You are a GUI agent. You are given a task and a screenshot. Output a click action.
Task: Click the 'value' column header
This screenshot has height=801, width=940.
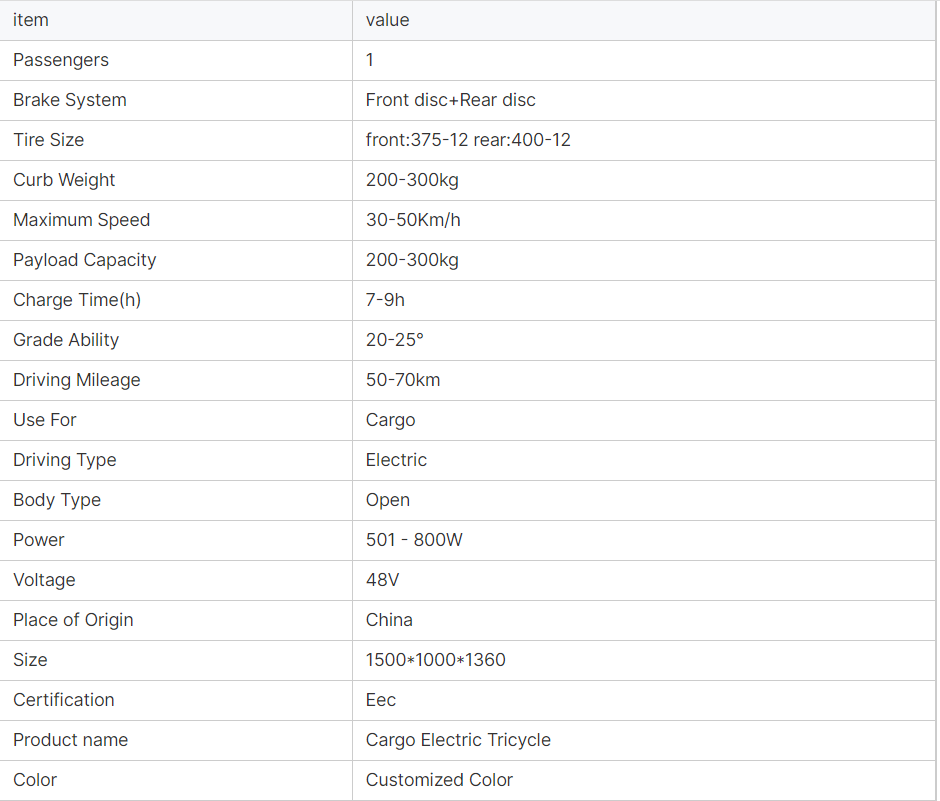(388, 20)
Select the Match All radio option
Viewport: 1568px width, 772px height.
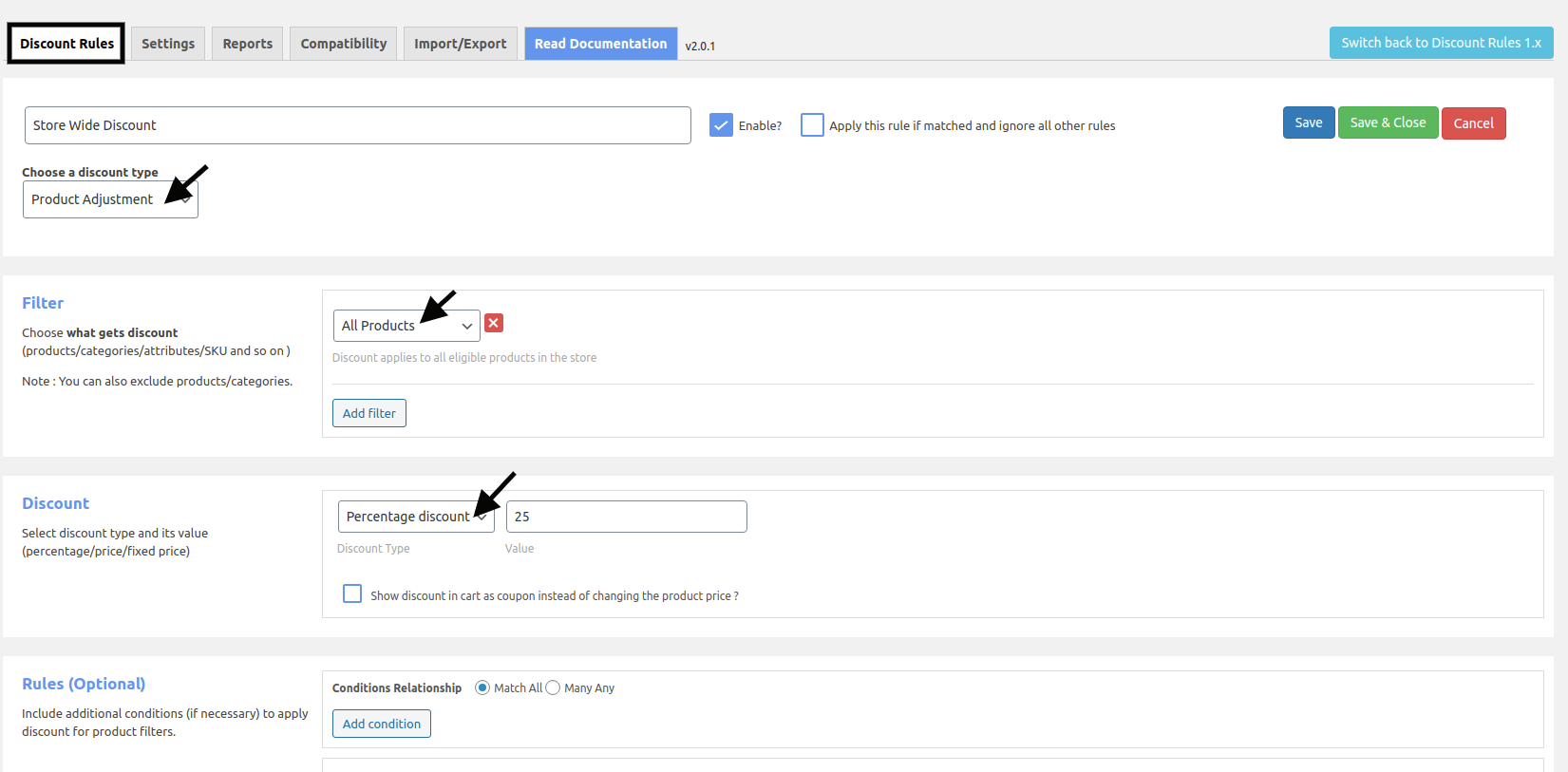[482, 687]
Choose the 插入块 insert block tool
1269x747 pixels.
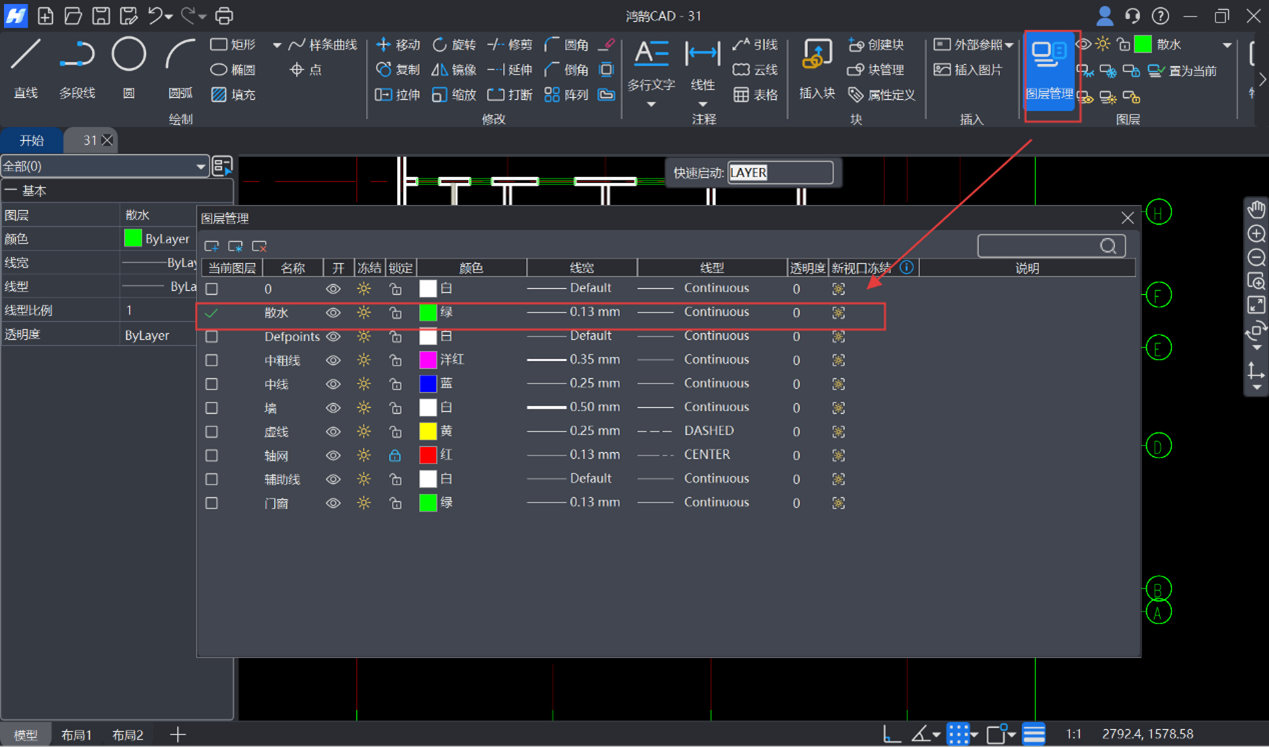[817, 68]
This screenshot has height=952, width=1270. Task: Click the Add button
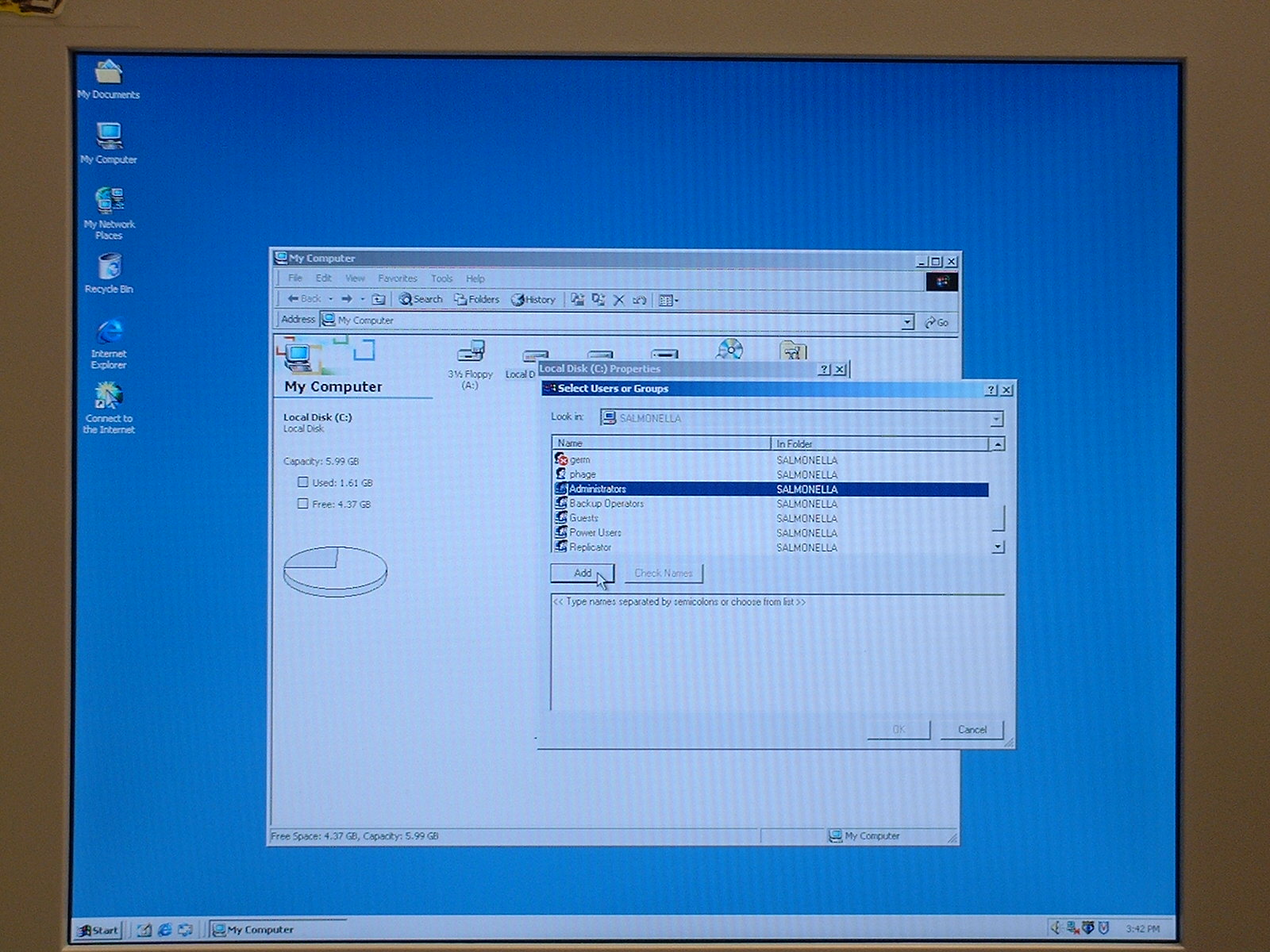click(x=582, y=573)
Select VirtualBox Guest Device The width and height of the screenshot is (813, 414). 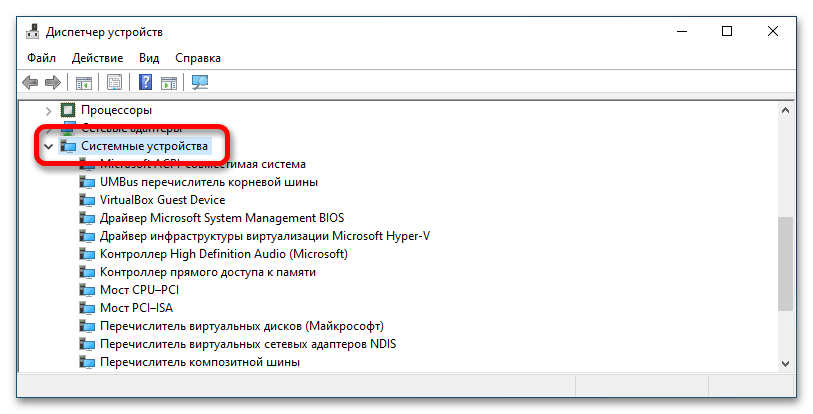pyautogui.click(x=163, y=200)
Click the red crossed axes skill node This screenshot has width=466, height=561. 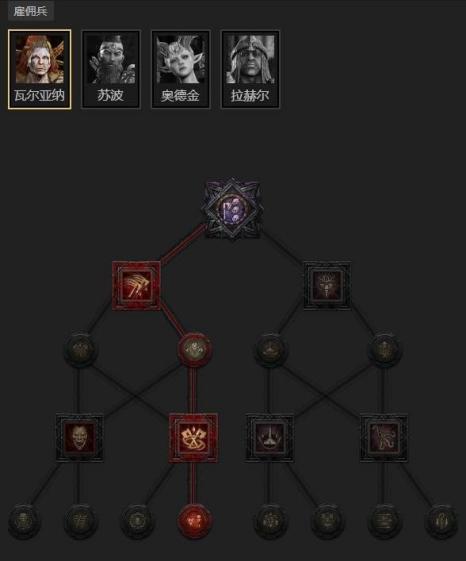point(193,438)
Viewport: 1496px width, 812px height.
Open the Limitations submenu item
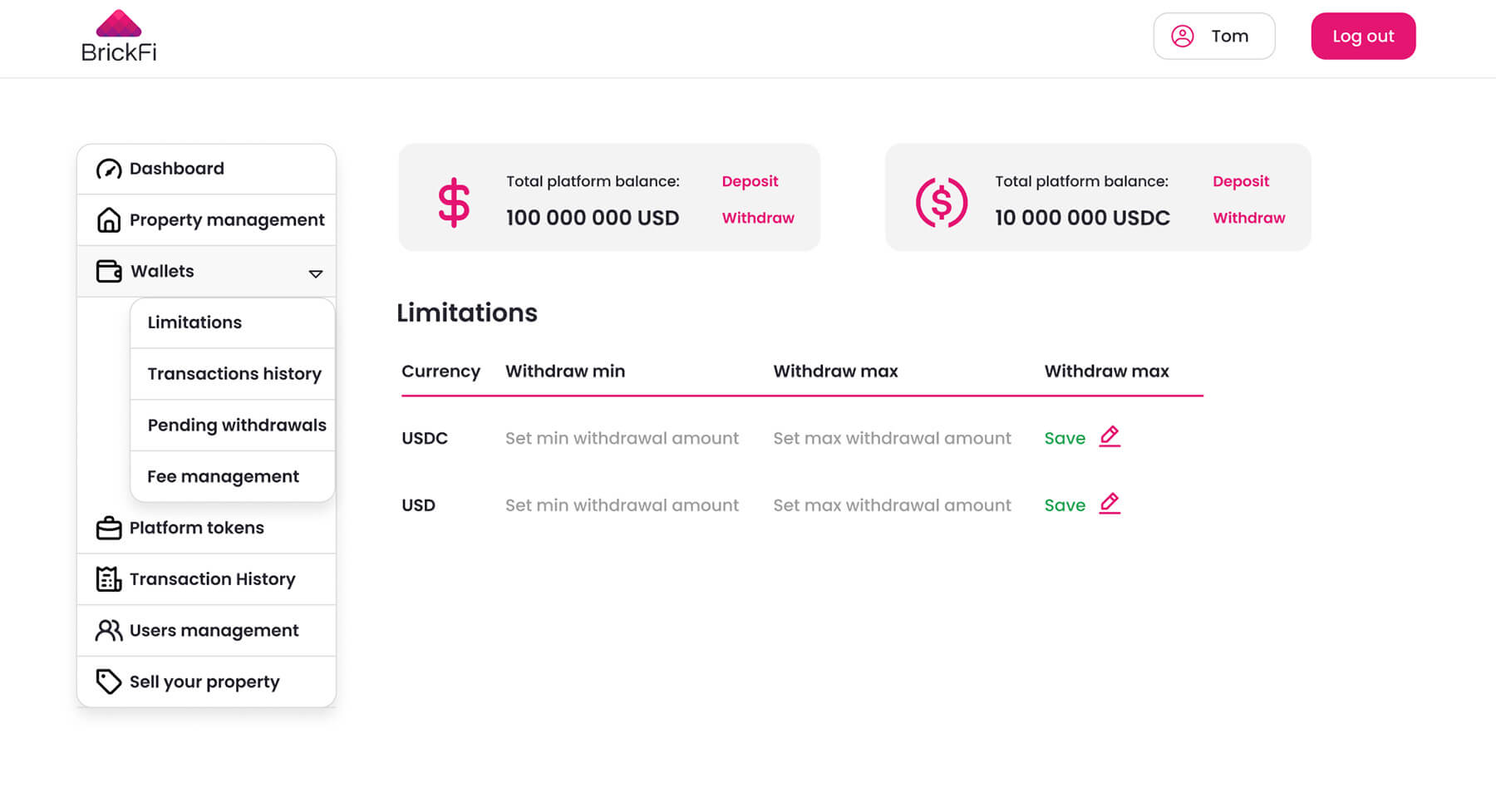coord(194,322)
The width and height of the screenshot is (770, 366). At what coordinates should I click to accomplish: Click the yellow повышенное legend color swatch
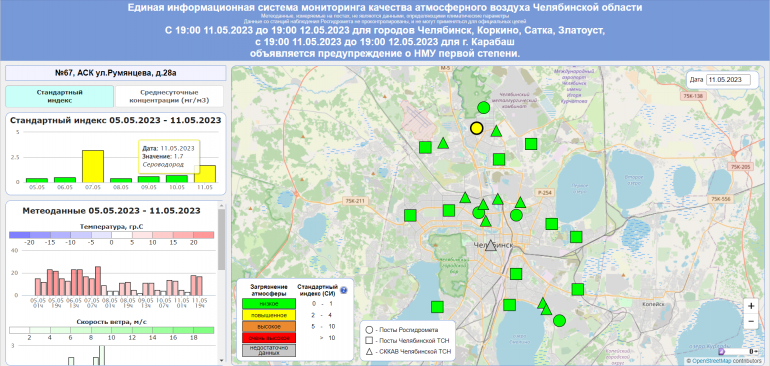[266, 315]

PROBLEM:
Copy the lines exactly as they appear from the opening of the entries above through the line with "Choose the 插入块 insert block tool", excluding all pictures.

ANSWER TO THIS EXERCISE:
You are a GUI agent. You are given a task and a screenshot. Output a click action.
Task: Click the 'value' column header
This screenshot has height=801, width=940.
(388, 20)
Select the Match All radio option
Viewport: 1568px width, 772px height.
[482, 687]
Choose the 插入块 insert block tool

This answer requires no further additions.